29 Mart 2024, Cuma
Haber Giriş: 17.02.2023 04:30 | Son Güncelleme: 17.04.2023 15:51

Tarihi binalar kültür mirasımızın üzerine yıkıldı

Anadolu’nun ilk camii Habib-i Neccar’dan Hatay’ın Türkiye Cumhuriyeti’ne katıldığı anlaşmanın imzalandığı Meclis Binası’na kadar, pek çok önemli yapı da depremde harabe oldu. Camilerin, sinagogların ve kiliselerin aldığı hasar, şehrin pek çok inancı ve kültürü barındıran eşsiz dokusunu zedeledi
Tarihi binalar kültür mirasımızın üzerine yıkıldı

Şaul abinin gidişi önemli bir devrin kapanışı” diyor Cem Çapar. Hatay’da bulunan, Türkiye’nin tek Ermeni köyü Vakıflı’da konuşuyoruz kendisiyle. 6 Şubat depremlerinde köylerinde kimsenin burnu bile kanamamış. Ama bu rahatlatıcı haber Vakıflı Köyü Ermeni Cemaati Başkanı Çapar’ın şehir, bölge ve ülke için endişelerini ortadan kaldırmış değil. Bu endişeler arasında “tarihin yıkımı” diye tanımladığı bir kültürel kayıp da var.
Çapar’ın bahsettiği ve konuşurken “abi” diyerek andığı Şaul Cenudioğlu ve eşi Tuna Cenudioğlu, depremde yaşamını yitiren en az 36 bin kişiden sadece ikisi. Ama bu kaybı diğerlerinden ayrı kılan bir nokta var. Şaul Cenudioğlu, Antakya Yahudi Toplumu Başkanı’ydı. Onun ölümünün peşi sıra, buradaki 12 cemaat mensubunun tümü başka kentlere yerleşti. Yani, neredeyse 2 bin 500 yılın ardından, Antakya’da yaşayan Yahudi kalmadı.
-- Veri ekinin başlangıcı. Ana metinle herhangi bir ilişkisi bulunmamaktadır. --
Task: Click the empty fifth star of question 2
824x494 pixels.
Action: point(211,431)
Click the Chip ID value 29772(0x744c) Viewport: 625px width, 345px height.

1700’de inşa edilen havra ayakta kaldı

Hatay’da apayrı bir saygı ve sevgiyle bahsedilen Cenudioğlu’nun yönetimindeki Antakya Sinagogu depremde hasar aldı ama yıkılmadı. Şehrin tarihsel öneme de sahip pek çok dini yapısına ev sahipliği yapan Kurtuluş Caddesi’nin sessizliği buranın önünde de hakim. Kapısı kilitli, içeriden ses veren kimse yok. Cemaatin Antakya’dan ayrılmasıyla beraber, 1700’lerde inşa edildiği tahmin edilen bu binanın ıssızlığı daha uzun süreceğe benziyor.

Depremde Antakya’ya gidenler arasında bulunan Şalom Gazetesi Genel Yayın Yönetmeni İvo Molinas, bölgedeki Yahudi cemaatinin özgünlüğünü Oksijen’den Baran Can Sayın’a şöyle anlatıyor: “Türkiye’de 15 bin Yahudi var. Bu insanların çoğu Sefarad yani İberya kökenli. 1492’de bu topraklara geliyorlar. Bir kısmı ise Orta ve Doğu Avrupa kökenli Aşkenazlar. Ama Antakya cemaati iki gruba da mensup değildi. Onlardan önce buradaydı. Antakya, Antep, Adana ve Urfa gibi şehirlerde yaşayan Yahudilerin Anadolu’daki tarihi 2 bin 300 yıl geriye, yani milattan öncesine dayanıyor. Yurtlarından sürülen Yahudiler zaman içerisinde bu şehirlere yerleşmiş.”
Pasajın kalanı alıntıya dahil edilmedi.